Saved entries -

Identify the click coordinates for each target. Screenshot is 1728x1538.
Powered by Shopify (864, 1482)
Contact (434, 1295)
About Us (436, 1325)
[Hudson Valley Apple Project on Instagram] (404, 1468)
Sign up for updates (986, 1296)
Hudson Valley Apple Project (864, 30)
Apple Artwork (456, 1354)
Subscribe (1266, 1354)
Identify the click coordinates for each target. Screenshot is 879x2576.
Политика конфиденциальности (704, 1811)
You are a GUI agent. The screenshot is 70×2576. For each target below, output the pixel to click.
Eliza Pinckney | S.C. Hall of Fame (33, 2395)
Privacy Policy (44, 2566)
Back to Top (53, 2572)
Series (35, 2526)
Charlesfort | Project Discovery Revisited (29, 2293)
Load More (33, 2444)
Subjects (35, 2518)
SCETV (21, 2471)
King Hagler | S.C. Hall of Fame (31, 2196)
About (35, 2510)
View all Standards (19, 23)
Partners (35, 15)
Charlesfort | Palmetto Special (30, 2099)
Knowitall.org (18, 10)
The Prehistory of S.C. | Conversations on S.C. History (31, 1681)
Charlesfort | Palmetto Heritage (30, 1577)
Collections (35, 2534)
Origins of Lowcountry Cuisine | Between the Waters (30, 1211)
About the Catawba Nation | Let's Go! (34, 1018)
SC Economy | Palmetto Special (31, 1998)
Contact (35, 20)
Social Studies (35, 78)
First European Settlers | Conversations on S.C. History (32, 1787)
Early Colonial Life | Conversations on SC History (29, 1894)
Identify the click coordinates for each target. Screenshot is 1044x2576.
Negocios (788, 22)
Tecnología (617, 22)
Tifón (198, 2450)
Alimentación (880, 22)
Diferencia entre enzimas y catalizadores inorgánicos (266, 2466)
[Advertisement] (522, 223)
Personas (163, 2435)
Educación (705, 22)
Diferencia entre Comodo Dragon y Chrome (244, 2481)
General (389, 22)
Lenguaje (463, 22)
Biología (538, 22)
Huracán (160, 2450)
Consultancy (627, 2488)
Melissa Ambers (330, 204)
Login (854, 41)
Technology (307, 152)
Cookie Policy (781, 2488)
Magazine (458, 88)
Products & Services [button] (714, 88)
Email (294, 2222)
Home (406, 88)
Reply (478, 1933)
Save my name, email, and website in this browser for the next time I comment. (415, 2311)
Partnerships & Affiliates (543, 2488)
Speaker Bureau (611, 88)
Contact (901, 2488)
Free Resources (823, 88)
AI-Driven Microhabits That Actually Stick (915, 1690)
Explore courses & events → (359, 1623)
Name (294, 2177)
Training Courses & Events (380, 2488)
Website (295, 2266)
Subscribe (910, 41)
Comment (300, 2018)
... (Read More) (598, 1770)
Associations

Work to complete -
How many lines of the data contain "Identify"? Work it out and give only the number.

Result of the exercise -
3